··· Source document

Others remain more optimistic, drawing comfort from the fact that 625 women are standing in the elections for the National Congress, 540 of whom are party candidates and 85 running as independent candidates.
But how comforting is that figure? There are 1,206 party candidates in the elections and the parties were required to offer an equal number of men and women, something not quite achieved. More disappointing is the tiny percentage of female candidates running as independents–in all there are 2,501 independent candidates. Women make up less than 3.5 percent.
Thanks to the party lists, it is theoretically possible that women could make up 20 percent of the National Congress. But some activists fear that even if that happens, Libya will mirror neighboring Tunisia, where 49 women were elected, 42 from the same Islamist party Ennahda. Their voices have been subsumed by the louder collective voice of the party.
Some women worry the clock could even be turned back. “Compared to Libya’s neighboring countries, at least on the books, women under Gaddafi were in a better position in Libya,” says Samer Muscati, a researcher for Human Rights Watch. Gaddafi improved women’s legal status and access to education and social benefits. They had better rights in marriage, divorce, and child custody than elsewhere in North Africa.
But only a small elite benefited from Gaddafi’s “state feminism.” Women-friendly laws, especially in the family or sexual realms, were sidestepped by Islamic tradition and custom. Most working women remained locked in low-paid, insecure jobs. And for most women life, then as now, revolved around a home ruled by husbands and punctuated by births.
The biggest fights ahead for Libyan women will be to ensure that they influence the writing of a new constitution. And here there’s the worry that if the Muslim Brotherhood and other Islamist parties dominate the new Congress, then Sharia (Muslim religious law) will form the basis of the new constitution.
Another fight will be over changing the judicial code. Currently, there’s no such crime as spousal rape. Activists want to see that changed and want to see the banning of rape victims being prosecuted for adultery or judges coercing rape victims and rapists to marry in order to restore “family honor,” something that condemns a woman to a life of injustice.
Overshadowing the tussle over women’s rights is how post-Gaddafi Libya will handle the widespread sexual violence and rapes that occurred during the uprising, crimes that on the whole were only allowed to speak their names when it served the rebels’ propaganda purposes. According to Luis Moreno-Ocampo, chief prosecutor of the International Criminal Court, Gaddafi “decided to punish, using rape” and there’s evidence suggesting hundreds were raped. Because the stigma of sexual assault runs very deep in Libyan culture, foreign journalists and human-rights organizations have struggled to document cases, having either to rely on the testimony of medical staff or confessions of soldiers who raped under orders.
The raped are silent--they and their families terrified of being shamed. The women suffer without official support or care. A double taboo is to even hint at rapes committed by rebels. But women activists say it did happen, although to a lesser degree. It was mainly committed against women from pro-Gaddafi tribes, especially darker-skinned tribes of the south, they say.
A handful of groups have taken up the cause, which they see as key to the development of women’s rights, by mounting periodic protests, demanding that the interim authorities take seriously the issues thrown up by sexual violence. At their protests they depict the plight of victims by taping over their mouths.

······

* **Action item**: Retype everything in the passage on Libyan women's rights from "The raped are" down to "over their mouths.".

··· Supplied data

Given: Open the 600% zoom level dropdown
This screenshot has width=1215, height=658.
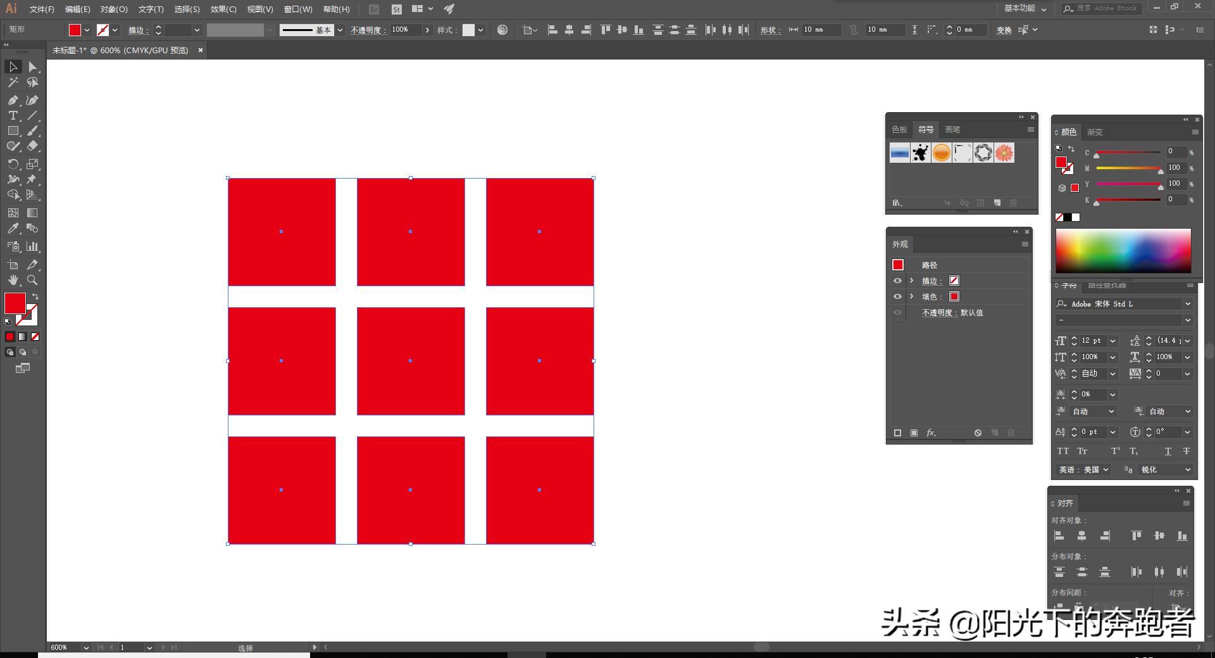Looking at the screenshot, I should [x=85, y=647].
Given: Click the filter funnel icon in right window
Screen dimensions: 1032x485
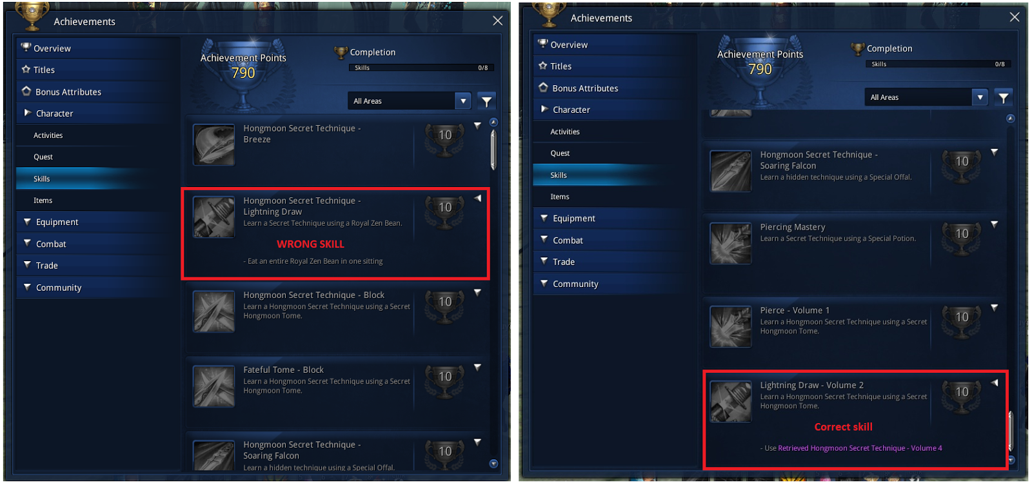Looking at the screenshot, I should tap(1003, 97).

······
··· Supplied data

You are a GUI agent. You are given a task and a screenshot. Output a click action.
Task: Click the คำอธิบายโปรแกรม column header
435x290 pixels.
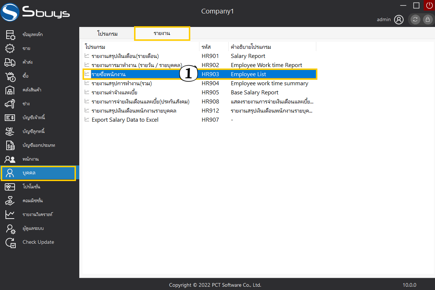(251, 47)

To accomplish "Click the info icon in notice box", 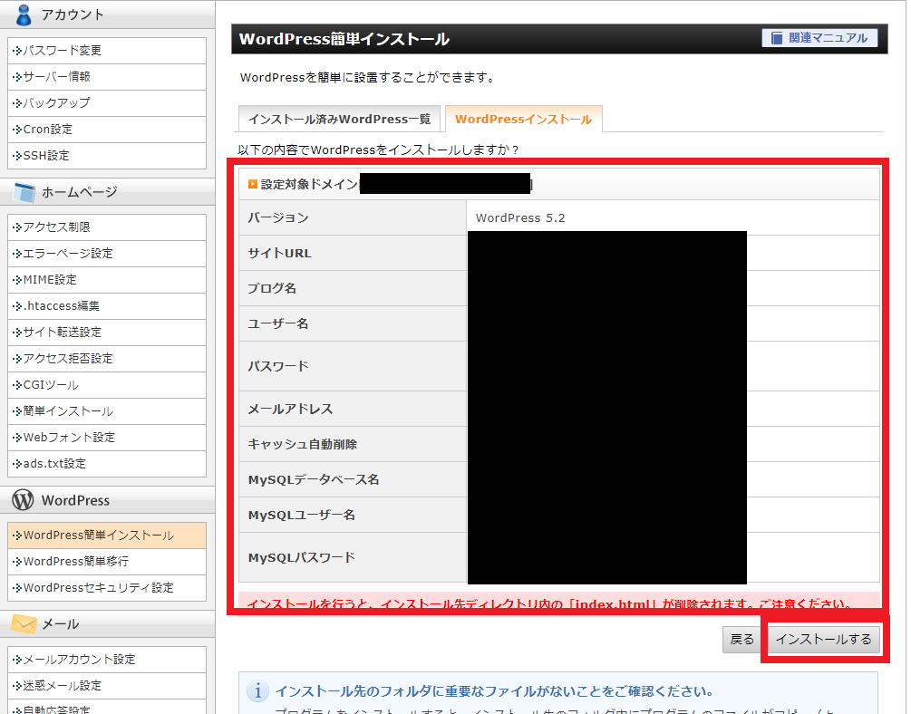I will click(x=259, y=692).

······
··· Supplied data

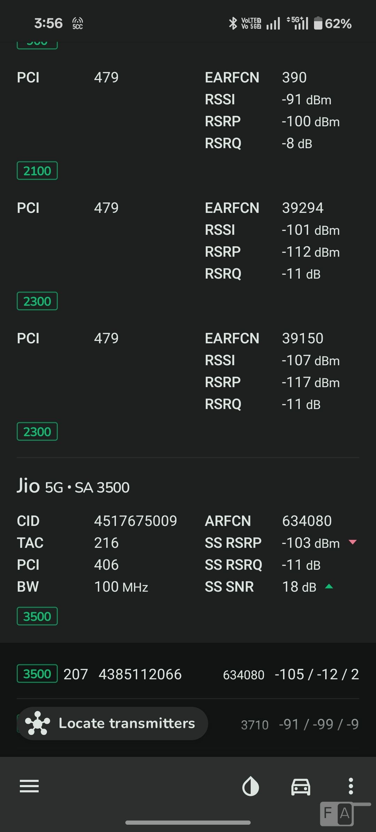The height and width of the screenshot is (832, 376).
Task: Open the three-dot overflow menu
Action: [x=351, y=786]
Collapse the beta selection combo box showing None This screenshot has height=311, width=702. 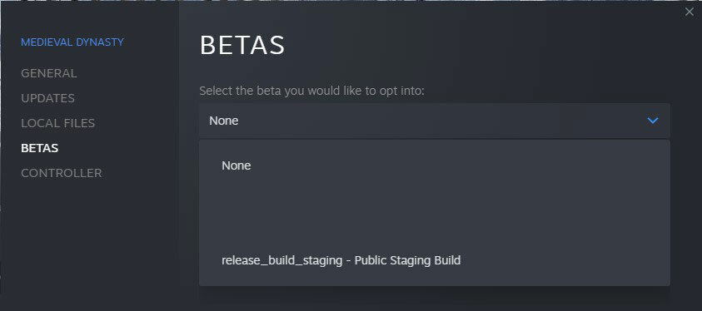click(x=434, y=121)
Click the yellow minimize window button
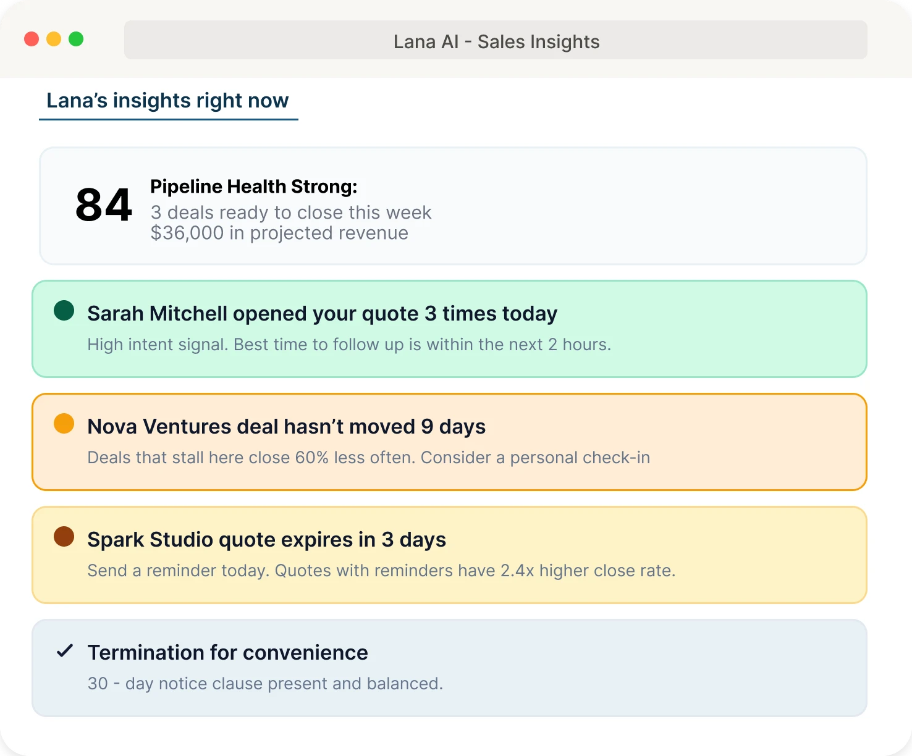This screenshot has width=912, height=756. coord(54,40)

······

* **Output of the task**:
The raped are silent--they and their families terrified of being shamed. The women suffer without official support or care. A double taboo is to even hint at rapes committed by rebels. But women activists say it did happen, although to a lesser degree. It was mainly committed against women from pro-Gaddafi tribes, especially darker-skinned tribes of the south, they say.
A handful of groups have taken up the cause, which they see as key to the development of women’s rights, by mounting periodic protests, demanding that the interim authorities take seriously the issues thrown up by sexual violence. At their protests they depict the plight of victims by taping over their mouths.